Ne pas s’autocensurer est essentiel pour que l’image des médias chinois s’améliore aux yeux des Occidentaux.

Une nouvelle image des média chinois

Roseann Lake dit à peu près la même chose sur l'ouverture des télévisions basées en Chine au personnel occidental. Bon Live est une chaîne appartenant à Blue Ocean Network et qui est diffusée sur Internet, le satellite et le câble. C'est Time Warner qui la distribue à New York et la compagnie Verizon à Los Angeles. La jeune femme a été repérée grâce à sa chronique immobilière pour le magazine Time Out, et Bon Live l’a invitée dans son émission qui traite de l’immobilier en Chine. Puisqu’elle était télégénique, on lui a proposé de s’essayer à la présentation pour l’émission qui allait être diffusée dans deux jours. Ils ont aimé, ils l’ont engagée. Cette émission s’appelle Easy China, c’est toujours elle qui l’anime, et a été initialement conçu comme un magazine d’information pour aider les expatriés à trouver un appartement, lancer une entreprise ou tout simplement savoir ce que ça fait de créer des chapeaux pour la nièce de Hu Jintao. Elle a à peu près carte blanche pour choisir ses invités. Son opinion sur le résultat est demandée et ses idées sont prises en considération.

Matériel fourni:
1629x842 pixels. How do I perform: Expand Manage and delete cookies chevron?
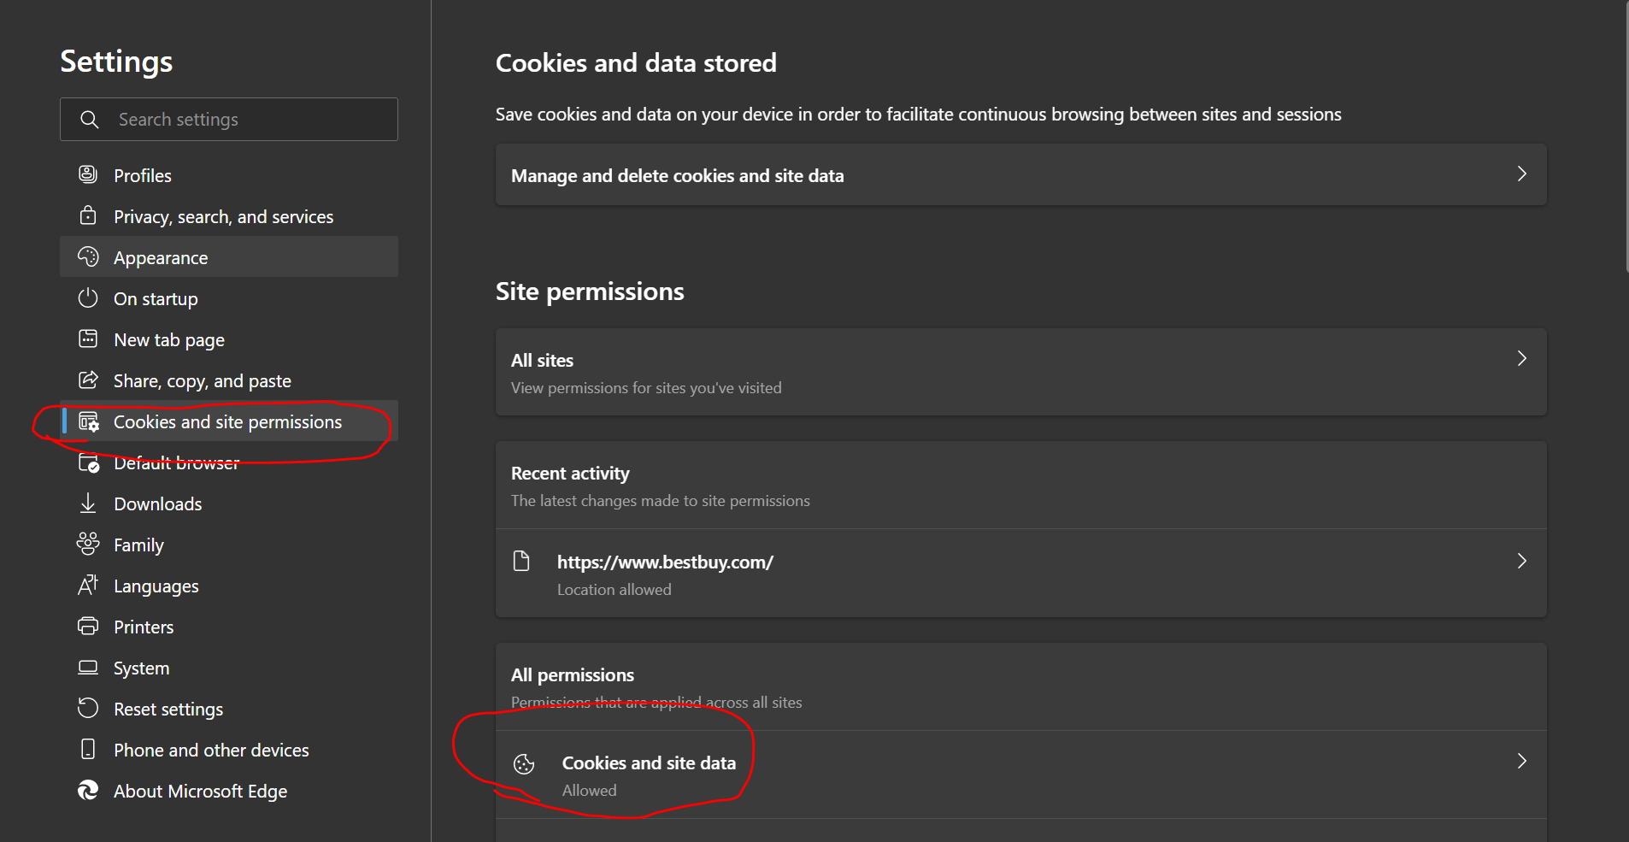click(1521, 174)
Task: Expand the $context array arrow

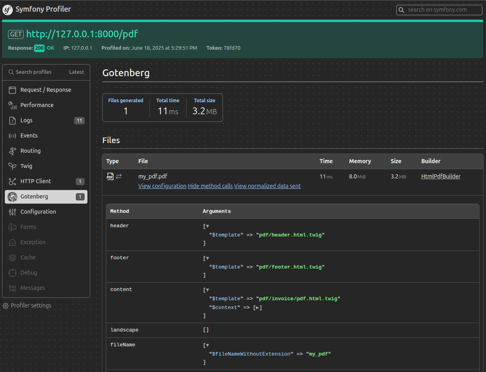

Objectif: Poursuivez l'extrait sur l'image des médias chinois en reprenant juste après sa dernière phrase.

Résultat attendu:
Comment a-t-elle pu entrer à la télévision de cette manière, dans l'industrie mature et saturée des médias américains? Discrètement, elle admet : « Les chances sont de votre côté ici, mais je ne suis pas venue dans cet esprit; c’est arrivé comme ça, voilà tout. » Roseann Lake est linguiste et est venue en 2008 pour apprendre le chinois. Elle n’avait aucune expérience de l’antenne avant Journey to the West, mais elle était titulaire d’un diplôme de premier cycle en littérature comparée de l’Université Drew, dans le New Jersey, et d’un diplôme en journalisme de l’université de New York. De plus, son physique agréable ne gâche rien à tout cela.

Sa nouvelle émission est de la plus grande importance sur la scène sociopolitique. « Journey to the West fait partie de la mosaïque que nous tentons de créer à partir de la Chine de l’Ouest, et je dis ça parce que, comme une mosaïque, c’est plein de couleurs, mais aussi de textures, y compris quelques morceaux bruts. » Cette émission de voyage n’hésite pas à aborder des sujets controversés qui donneront aux contenus de Bon Live, Lake le sait, une avance sur la concurrence.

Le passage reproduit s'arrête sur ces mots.